In the application fields of superconductors, much research has been conducted all over the world for practical use of high-temperature superconductors. There are a first-generation high-temperature superconducting tape and a second-generation high-temperature superconducting tape. The first-generation high-temperature superconducting tape can be fabricated through a powder in tube (PIT) process in which precursor powder is treated in a silver (Ag) pipe. The second-generation high-temperature superconducting tape is technically called as a coated conductor (CC). Institutes and companies of many countries have conducted research on CCs. Many fabricating methods have been developed for CCs. CCs have a more complicated multilayer structure than that of the first-generation high-temperature superconducting tape.

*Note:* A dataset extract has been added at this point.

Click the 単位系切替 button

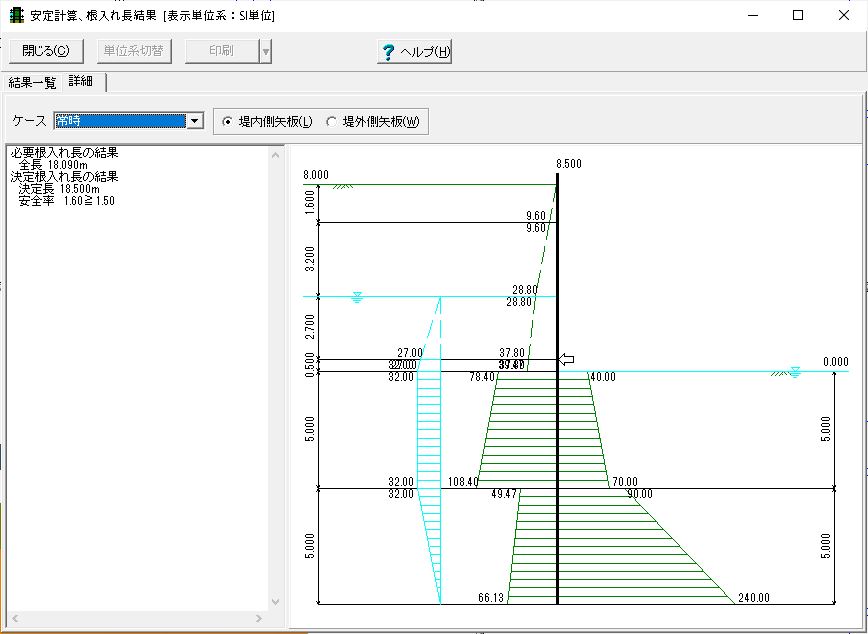tap(133, 51)
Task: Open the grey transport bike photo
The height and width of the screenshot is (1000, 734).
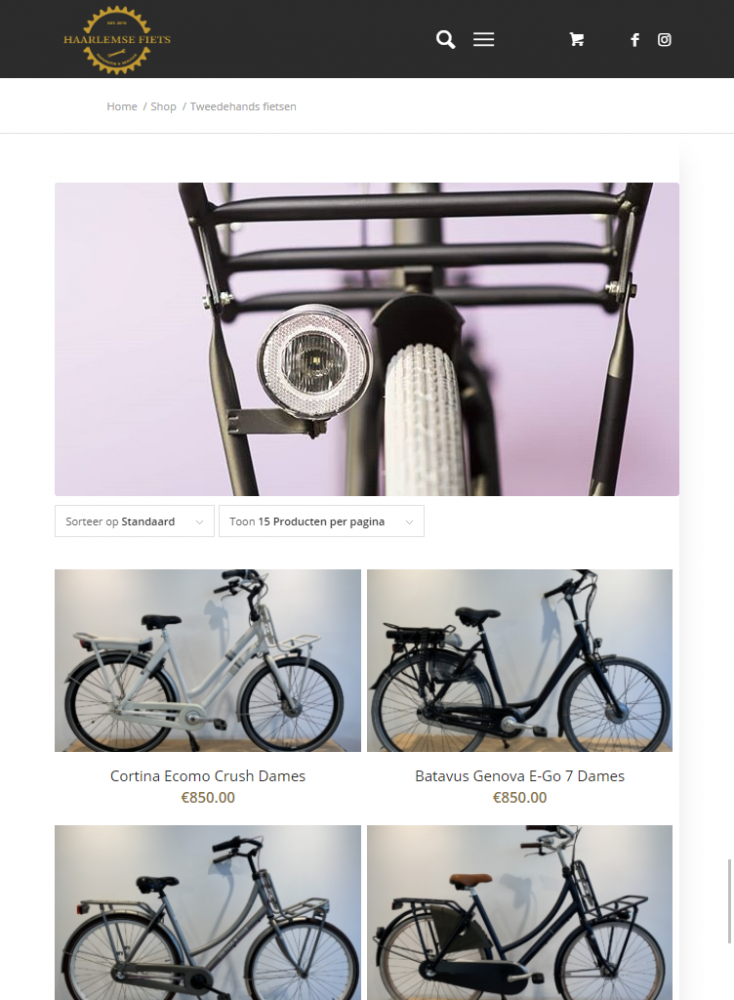Action: click(208, 913)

It is considered that a superconducting tape will become the first practical superconductor product since the discovery of a high-temperature superconductor in 1986. A high-temperature superconducting tape can carry about one hundred times greater current per unit area substantially with no loss as compared with a copper wire. Since heat generates in proportional to the power loss of an electric power device, the electric power device can be heated to a high temperature due to a power loss. Therefore, copper wires having a relatively large resistance are not suitable for high capacity power devices. However, high-temperature superconducting tapes can be usefully used for high capacity power devices. Niobium based low-temperature super conductors are not economical since they require expensive liquid helium due to their extremely low critical temperature. However, high-temperature superconducting tapes are economical since they require liquid nitrogen that can be easily obtained from air. Therefore, practical use of high-temperature superconducting tapes will mark a new era in large-scale energy industries. When the high-temperature superconductor was first discovered, although the high-temperature superconductor was considered to be the next generation of conductors, it was difficult to develop high-temperature superconducting tapes. However, recent dramatic technical development makes it possible to practically use of the high-temperature superconductor. For this, it is important to develop a method of rapidly fabricating superconducting tapes with low costs. There are many methods that can be practically used for fabricating superconducting tapes, such as a metal-organic deposition (MOD) method, a metal-organic chemical vapor deposition (MOCVD) method, and an evaporation using drum in dual chamber (EDDC) method. The EDDC method is disclosed in U.S. Pat. No. 6,147,033, filed by the applicant of the present invention, entitled “ Apparatus and method for forming a film on a tape substrate.”
In the EDDC method, a vacuum chamber divided into three chambers is used. In detail, a drum is rotated in an upper auxiliary chamber under oxygen gas atmosphere at a pressure of about 5 mTorr. A substrate tape having a width of about 4 mm and thickness of about 0.1 mm or less is wound around the drum. The substrate tape and the drum are heated to a temperature of about 700° C. and are rotated at a speed of about 1 revolution per second. A lower main chamber is kept at a pressure of about 0.01 mTorr. The low main chamber supplies raw materials such as samarium (Sm), barium (Ba), and copper (Cu) to the rotating substrate tape in the form of atomic vapor to form a high-temperature superconductor layer on the rotating substrate tape. Here, the ratio of the raw materials (for example, Sm:Ba:Cu=1:2:3) supplied from the main chamber is precisely maintained. While the substrate tape is being rotated between an evaporation region and a reaction region in the auxiliary chamber, the high-temperature superconductor layer is grown on the substrate tape.
However, since the length of the substrate tape wound around the drum is limited, a long high-temperature superconducting tape cannot be fabricated through the EDDC method. Therefore, it is necessary to improve the EDDC method to fabricate a sufficiently long high-temperature superconducting tape. For example, a high-temperature superconducting tape having a sufficiently large length can be fabricated using two reels coaxially disposed at both sides of a drum by depositing a superconductor material on the high-temperature superconducting tape while releasing the high-temperature superconducting tape from one real and winding the superconducting tape around the other reel. Here, the high-temperature superconducting tape is wound around inner regions of the reels.